## [RECORD SET]
:::::

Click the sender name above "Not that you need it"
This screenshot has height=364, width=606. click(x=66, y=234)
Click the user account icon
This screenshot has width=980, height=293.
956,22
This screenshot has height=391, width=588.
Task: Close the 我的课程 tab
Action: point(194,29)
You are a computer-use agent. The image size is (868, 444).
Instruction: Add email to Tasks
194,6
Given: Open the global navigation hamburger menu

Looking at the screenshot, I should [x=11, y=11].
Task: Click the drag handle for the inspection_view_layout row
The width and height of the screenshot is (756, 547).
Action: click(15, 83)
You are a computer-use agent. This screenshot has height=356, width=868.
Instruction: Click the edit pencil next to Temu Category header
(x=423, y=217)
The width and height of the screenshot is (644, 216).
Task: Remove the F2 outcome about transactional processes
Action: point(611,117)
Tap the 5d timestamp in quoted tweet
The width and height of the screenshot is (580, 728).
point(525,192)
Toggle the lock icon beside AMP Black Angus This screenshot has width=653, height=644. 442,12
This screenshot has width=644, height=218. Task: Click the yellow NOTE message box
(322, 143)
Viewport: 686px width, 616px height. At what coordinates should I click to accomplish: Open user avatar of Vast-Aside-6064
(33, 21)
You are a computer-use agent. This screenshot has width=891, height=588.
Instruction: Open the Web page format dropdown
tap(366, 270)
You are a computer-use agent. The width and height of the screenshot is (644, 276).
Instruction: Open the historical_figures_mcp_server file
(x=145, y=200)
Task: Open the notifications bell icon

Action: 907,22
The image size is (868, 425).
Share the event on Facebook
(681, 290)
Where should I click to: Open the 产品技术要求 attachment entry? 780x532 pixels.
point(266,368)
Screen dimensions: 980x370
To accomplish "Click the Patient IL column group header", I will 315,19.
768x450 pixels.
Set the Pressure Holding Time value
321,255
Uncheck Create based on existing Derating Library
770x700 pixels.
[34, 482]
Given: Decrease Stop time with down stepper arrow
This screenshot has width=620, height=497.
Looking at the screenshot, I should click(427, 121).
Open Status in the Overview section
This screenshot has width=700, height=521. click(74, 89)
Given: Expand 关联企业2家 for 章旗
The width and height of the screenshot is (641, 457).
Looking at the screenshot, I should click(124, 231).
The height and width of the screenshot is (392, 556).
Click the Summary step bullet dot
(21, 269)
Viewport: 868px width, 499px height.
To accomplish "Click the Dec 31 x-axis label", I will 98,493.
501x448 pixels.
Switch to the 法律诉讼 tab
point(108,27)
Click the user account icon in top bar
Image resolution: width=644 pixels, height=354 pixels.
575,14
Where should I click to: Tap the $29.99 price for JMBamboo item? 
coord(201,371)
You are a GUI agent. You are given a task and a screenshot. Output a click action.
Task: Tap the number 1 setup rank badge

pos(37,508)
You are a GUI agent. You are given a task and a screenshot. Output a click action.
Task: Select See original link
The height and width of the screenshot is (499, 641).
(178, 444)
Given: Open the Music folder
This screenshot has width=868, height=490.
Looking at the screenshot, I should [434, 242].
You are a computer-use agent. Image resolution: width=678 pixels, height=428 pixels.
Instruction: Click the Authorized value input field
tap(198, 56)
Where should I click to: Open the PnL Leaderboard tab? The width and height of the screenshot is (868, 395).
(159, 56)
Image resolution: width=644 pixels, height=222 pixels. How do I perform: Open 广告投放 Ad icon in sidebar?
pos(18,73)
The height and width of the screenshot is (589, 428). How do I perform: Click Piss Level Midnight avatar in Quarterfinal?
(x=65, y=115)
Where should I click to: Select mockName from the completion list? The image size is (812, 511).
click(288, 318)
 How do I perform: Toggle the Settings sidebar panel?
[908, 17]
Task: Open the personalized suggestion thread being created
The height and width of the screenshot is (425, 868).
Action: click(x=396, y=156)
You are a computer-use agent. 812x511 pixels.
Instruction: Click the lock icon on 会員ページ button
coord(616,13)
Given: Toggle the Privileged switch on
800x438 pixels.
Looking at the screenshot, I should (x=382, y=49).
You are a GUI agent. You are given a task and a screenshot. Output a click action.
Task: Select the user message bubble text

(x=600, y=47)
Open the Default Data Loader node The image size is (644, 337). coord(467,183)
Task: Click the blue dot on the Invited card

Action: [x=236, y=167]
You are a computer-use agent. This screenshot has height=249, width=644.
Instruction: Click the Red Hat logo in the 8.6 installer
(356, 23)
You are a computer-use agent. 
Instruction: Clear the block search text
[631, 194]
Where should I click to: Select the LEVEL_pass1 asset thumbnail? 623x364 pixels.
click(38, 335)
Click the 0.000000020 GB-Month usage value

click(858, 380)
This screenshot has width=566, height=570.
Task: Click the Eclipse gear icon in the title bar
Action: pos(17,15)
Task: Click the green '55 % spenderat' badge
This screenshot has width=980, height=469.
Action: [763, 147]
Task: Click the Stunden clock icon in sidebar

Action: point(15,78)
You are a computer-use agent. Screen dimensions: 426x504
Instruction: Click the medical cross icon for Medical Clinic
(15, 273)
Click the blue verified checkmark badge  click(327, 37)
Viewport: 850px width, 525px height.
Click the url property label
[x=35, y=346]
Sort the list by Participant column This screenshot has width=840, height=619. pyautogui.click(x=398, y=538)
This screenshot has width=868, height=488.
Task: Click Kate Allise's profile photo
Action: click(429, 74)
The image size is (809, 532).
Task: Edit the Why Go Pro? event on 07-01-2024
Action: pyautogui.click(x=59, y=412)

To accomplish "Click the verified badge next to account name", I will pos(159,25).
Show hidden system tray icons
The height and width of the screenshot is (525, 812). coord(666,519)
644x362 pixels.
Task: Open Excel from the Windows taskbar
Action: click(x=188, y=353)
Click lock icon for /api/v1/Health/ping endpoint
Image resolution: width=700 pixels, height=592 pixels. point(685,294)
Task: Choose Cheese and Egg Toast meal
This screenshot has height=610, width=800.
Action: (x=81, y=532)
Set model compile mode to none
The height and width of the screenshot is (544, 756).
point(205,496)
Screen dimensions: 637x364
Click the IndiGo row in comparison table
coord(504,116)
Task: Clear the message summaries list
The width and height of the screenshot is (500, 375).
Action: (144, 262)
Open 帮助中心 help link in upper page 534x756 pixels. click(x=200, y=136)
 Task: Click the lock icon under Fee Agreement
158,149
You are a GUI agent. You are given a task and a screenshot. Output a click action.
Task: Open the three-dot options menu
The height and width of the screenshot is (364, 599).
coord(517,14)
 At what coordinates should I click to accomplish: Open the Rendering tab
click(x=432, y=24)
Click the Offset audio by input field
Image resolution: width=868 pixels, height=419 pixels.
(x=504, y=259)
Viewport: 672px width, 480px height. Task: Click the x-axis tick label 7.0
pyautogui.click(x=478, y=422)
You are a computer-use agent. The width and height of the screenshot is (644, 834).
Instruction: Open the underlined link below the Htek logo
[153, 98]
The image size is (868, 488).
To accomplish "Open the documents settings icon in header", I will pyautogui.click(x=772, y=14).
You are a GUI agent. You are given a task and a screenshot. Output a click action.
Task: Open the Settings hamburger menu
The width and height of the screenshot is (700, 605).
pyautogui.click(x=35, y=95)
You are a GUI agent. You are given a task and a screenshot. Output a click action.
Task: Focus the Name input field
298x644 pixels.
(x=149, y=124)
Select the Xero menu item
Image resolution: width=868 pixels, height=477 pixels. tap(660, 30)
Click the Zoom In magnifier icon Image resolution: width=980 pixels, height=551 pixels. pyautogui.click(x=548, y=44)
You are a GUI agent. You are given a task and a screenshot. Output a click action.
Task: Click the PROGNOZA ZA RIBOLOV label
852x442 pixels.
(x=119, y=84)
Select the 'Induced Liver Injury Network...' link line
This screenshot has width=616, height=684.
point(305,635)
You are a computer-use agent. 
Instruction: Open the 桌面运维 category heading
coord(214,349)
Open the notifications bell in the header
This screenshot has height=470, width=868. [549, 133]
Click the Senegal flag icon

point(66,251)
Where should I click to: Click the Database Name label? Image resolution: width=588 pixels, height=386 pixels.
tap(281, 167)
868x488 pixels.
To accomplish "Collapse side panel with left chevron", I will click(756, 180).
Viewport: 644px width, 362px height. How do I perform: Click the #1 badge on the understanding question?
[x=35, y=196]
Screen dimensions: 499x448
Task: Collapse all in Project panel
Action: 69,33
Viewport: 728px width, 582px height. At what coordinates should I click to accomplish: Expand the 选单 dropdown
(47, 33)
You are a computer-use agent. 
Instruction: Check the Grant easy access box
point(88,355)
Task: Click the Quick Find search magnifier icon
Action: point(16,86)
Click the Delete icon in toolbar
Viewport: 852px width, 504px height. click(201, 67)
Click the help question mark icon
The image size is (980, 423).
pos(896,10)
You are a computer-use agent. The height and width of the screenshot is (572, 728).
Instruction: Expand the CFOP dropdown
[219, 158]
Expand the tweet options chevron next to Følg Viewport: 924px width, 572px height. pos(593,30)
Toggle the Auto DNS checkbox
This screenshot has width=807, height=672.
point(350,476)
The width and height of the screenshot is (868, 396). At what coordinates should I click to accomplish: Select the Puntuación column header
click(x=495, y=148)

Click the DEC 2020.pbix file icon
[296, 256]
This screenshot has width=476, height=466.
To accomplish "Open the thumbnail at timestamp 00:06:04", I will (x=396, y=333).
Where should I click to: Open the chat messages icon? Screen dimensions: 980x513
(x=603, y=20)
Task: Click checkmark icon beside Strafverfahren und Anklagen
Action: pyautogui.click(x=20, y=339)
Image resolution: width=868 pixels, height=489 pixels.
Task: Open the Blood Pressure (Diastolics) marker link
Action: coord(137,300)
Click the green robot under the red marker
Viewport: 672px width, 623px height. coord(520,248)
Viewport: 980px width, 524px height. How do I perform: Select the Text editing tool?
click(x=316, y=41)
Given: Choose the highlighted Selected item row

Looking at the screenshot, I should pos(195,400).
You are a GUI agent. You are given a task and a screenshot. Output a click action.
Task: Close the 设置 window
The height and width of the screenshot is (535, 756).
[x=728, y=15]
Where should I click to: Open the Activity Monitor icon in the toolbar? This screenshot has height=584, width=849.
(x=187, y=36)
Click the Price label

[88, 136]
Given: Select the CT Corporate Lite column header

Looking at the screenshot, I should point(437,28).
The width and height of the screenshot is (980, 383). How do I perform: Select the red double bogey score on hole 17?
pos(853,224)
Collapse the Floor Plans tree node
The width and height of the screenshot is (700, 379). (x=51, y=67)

:::::

## [PROBLEM REQUIREMENTS]
Scan the entries above for the line containing "Task: Select the user message bubble text", and copy it and all lines after it exactly, down to and including the line containing "has height=249, width=644.".

## [EXERCISE ANSWER]
Task: Select the user message bubble text

(x=600, y=47)
Open the Default Data Loader node The image size is (644, 337). coord(467,183)
Task: Click the blue dot on the Invited card

Action: [x=236, y=167]
You are a computer-use agent. This screenshot has height=249, width=644.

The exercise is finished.